Die Darstellung und Produktion synthetisch erzeugter Inhalte verdrängt gute Storys und originelle Erzählweisen. So ist denn Star Trek Beyond ein mit zu viel Augenfuttereffekten vollgestopfter Film, bei dem alles, was entfernt an normale Menschlichkeit erinnern würde, wie künstlich eingefügt als Fremdkörper wirkt. Der Beziehungsstress, den Jung-Spock mit Uhura hat z.B., wird angeschoben und nicht glaubwürdig zuende erzählt. Er wirkt anstatt dessen eher als Alibi, weil im Film zu viel Künstlichkeit und zu wenig Menschlichkeit enthalten ist.
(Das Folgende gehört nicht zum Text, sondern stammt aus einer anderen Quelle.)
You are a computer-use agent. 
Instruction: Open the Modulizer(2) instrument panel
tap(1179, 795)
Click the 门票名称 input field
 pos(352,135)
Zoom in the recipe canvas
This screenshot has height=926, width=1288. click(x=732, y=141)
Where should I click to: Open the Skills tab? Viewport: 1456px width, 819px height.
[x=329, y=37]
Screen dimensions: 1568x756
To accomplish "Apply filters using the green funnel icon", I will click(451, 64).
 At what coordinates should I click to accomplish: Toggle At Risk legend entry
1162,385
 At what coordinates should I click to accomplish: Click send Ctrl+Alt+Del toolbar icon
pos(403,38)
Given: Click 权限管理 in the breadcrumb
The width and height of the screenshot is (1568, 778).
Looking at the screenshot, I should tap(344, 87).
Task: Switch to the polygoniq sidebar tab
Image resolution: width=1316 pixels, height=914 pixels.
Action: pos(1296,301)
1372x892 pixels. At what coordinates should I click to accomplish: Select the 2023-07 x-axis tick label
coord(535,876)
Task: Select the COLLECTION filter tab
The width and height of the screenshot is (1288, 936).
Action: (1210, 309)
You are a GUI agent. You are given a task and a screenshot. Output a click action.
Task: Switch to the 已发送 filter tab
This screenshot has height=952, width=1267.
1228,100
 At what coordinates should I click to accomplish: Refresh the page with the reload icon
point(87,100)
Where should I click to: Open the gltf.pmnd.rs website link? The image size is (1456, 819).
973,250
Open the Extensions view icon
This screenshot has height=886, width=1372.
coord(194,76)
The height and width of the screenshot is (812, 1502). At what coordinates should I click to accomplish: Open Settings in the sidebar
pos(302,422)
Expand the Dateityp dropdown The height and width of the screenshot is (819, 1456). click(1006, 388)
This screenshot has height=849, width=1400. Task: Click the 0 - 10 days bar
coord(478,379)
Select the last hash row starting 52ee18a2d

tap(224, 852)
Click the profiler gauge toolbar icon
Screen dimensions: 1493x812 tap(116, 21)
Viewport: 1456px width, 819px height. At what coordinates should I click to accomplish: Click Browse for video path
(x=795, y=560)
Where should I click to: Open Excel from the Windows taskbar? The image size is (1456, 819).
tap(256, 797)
Anleihe bei anderen Filmen

Hinzu kommt das Crossover und die Leihnahme aus anderen Filmen: Die weibliche Außerirdische Jaylah erinnert an Darth Maul aus Star Wars, andere Sujets und Physiognomien an Avatar. Was angesagt ist, ist langweilige Adrenalin-Action am laufenden Band. Regisseur Justin Lin macht seiner Fast-and-Furious-Sozialisation alle Ehre. Nach dem Film hat man das Gefühl, 10 Flaschen Rotwein hintereinander weggekippt anstatt eine gemeinsam genossen zu haben.